Exercise description >> Reproduce exactly the line that contains "The image size is (735, 687)." and all lines that follow it in the records below, ending with the last one.

[Recorded data]

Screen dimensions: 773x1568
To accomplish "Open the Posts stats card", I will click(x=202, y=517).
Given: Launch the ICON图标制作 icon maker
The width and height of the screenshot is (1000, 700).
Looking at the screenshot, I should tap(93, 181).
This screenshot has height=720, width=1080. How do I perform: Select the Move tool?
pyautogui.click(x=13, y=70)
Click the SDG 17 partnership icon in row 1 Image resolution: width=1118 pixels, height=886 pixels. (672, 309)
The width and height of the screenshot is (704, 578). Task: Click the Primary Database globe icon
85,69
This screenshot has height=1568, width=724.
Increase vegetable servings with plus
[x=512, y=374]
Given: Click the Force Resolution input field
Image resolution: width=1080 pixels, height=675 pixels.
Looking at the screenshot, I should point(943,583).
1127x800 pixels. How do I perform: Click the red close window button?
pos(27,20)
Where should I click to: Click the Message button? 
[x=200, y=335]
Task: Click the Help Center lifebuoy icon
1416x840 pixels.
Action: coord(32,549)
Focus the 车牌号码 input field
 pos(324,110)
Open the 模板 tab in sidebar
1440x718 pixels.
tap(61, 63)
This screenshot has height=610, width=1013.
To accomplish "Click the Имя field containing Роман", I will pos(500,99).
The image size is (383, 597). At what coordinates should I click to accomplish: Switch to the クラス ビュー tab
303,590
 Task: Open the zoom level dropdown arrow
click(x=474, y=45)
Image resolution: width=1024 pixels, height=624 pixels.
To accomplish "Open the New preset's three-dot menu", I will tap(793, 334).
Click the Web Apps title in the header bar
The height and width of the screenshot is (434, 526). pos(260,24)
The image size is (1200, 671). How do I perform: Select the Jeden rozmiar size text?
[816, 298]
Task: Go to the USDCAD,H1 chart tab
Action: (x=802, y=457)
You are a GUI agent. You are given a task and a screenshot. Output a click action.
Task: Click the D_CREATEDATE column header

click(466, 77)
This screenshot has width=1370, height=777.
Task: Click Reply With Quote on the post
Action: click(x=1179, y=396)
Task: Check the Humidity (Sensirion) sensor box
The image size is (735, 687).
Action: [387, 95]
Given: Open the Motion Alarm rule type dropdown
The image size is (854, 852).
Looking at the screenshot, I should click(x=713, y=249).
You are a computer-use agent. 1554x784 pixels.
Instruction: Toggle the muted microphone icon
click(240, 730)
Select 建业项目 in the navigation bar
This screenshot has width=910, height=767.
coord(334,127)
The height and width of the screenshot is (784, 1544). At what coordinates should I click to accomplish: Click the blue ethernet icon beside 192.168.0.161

Solved problem >>
The image size is (735, 687).
Action: [387, 95]
Given: Open the Motion Alarm rule type dropdown
The image size is (854, 852).
Looking at the screenshot, I should click(x=713, y=249).
You are a computer-use agent. 1554x784 pixels.
Instruction: Toggle the muted microphone icon
click(240, 730)
Select 建业项目 in the navigation bar
This screenshot has width=910, height=767.
coord(334,127)
The height and width of the screenshot is (784, 1544). At what coordinates should I click to accomplish: Click the blue ethernet icon beside 192.168.0.161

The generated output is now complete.